Declan Kidney’s other concerns – Paul O’Connell, Gordon D’Arcy and Tommy Bowe – are due to return to training on Tuesday.

McNaughton reiterated that there is a very upbeat and positive mood in the Irish camp at the moment and said management were delighted that several of the players who turned out over the weekend had put themselves in contention for selection against Italy.

He told reporters:

“Nobody is thinking about the draw or anything like that, nobody is looking beyond the (Italy) game. We were all very pleased to beat Australia but Italy was the game we had to win.”

He added: “The guys felt it was mission accomplished. I think some players put their hands up. Some of those players got their first game or first start, we see it as dual purpose – everybody contributes and it allows people to put up their hand and say ‘consider me’.”

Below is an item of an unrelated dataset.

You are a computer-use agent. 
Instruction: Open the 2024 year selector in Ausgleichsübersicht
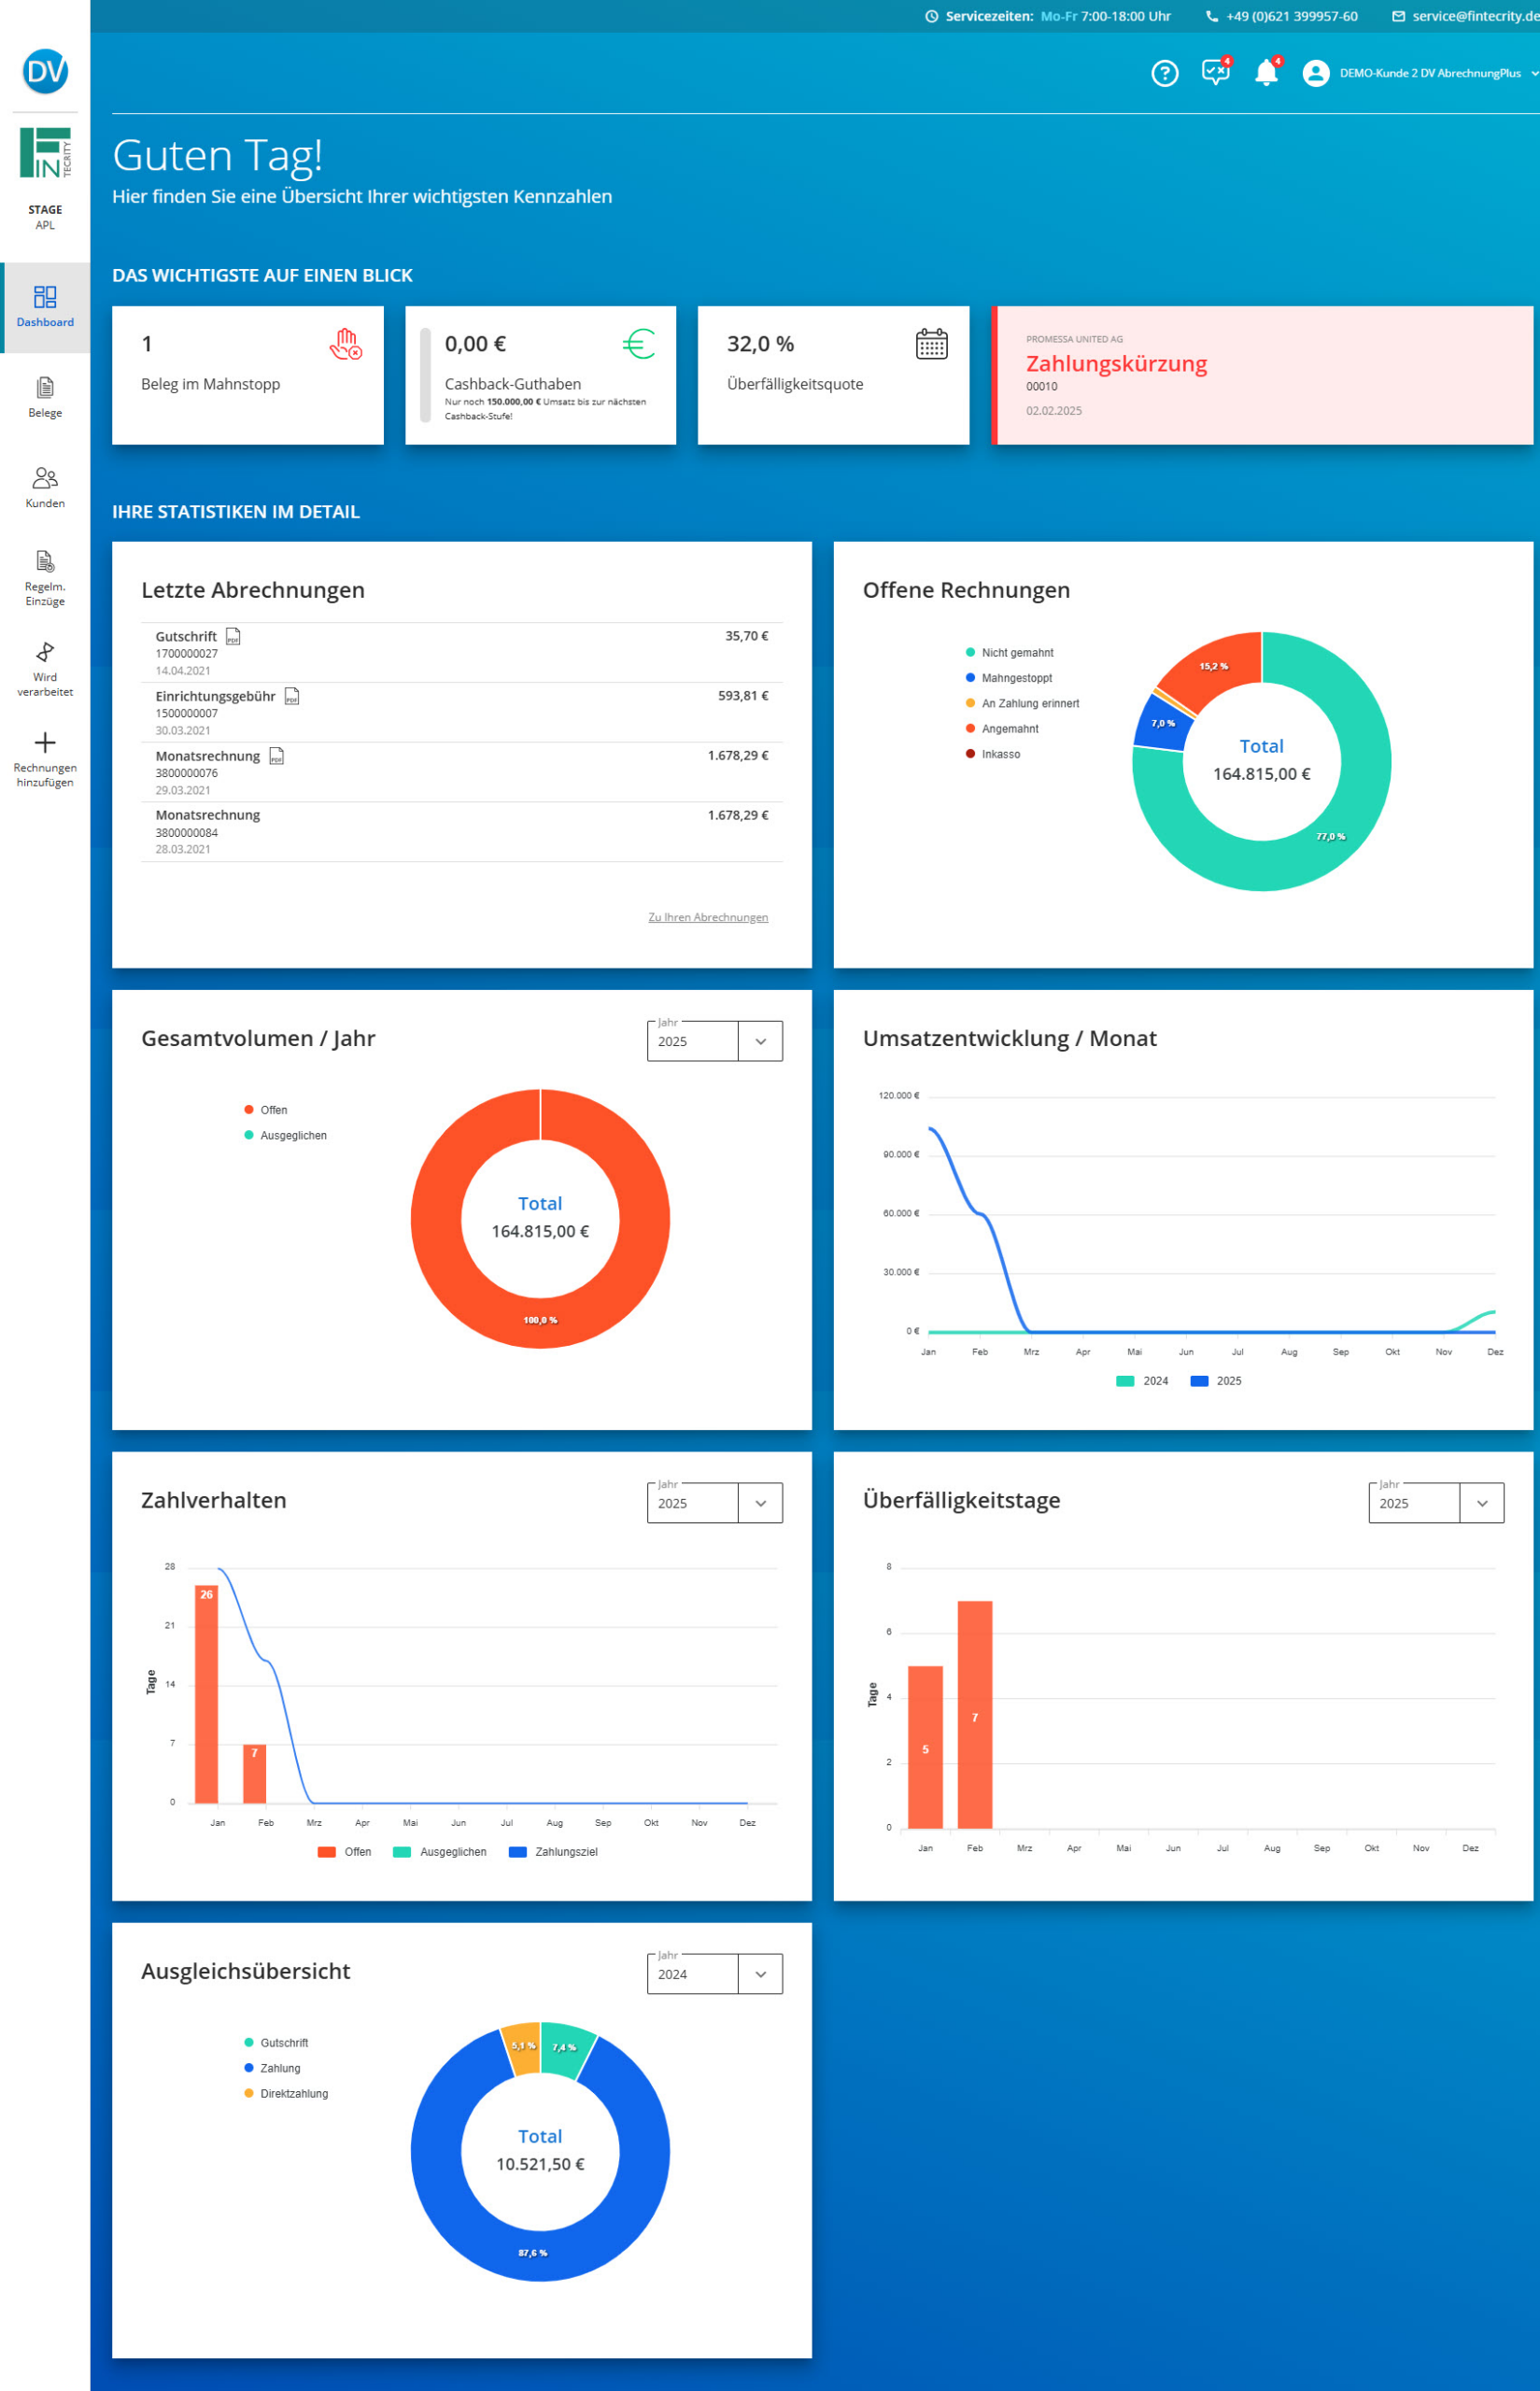click(759, 1973)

Elsewhere, Ireland’s defensive coach, Les Kiss, has opened up about his so-called ‘choke tackle’ technique and admitted that other countries are now starting to implement their own version of the move. The tactic sees players grabbing opponents in possession of the ball and preventing them from grounding play in order that Ireland might then win the put in at the next scrum.

“Some things you can’t keep under cover for too long. Certainly some teams are starting to look at the technique in a certain way,” Kiss conceded.

“We have a lot of tools in our box to use and we don’t just rely on the choke tackle. That’s the beauty of this side, we can put pressure on in different ways.”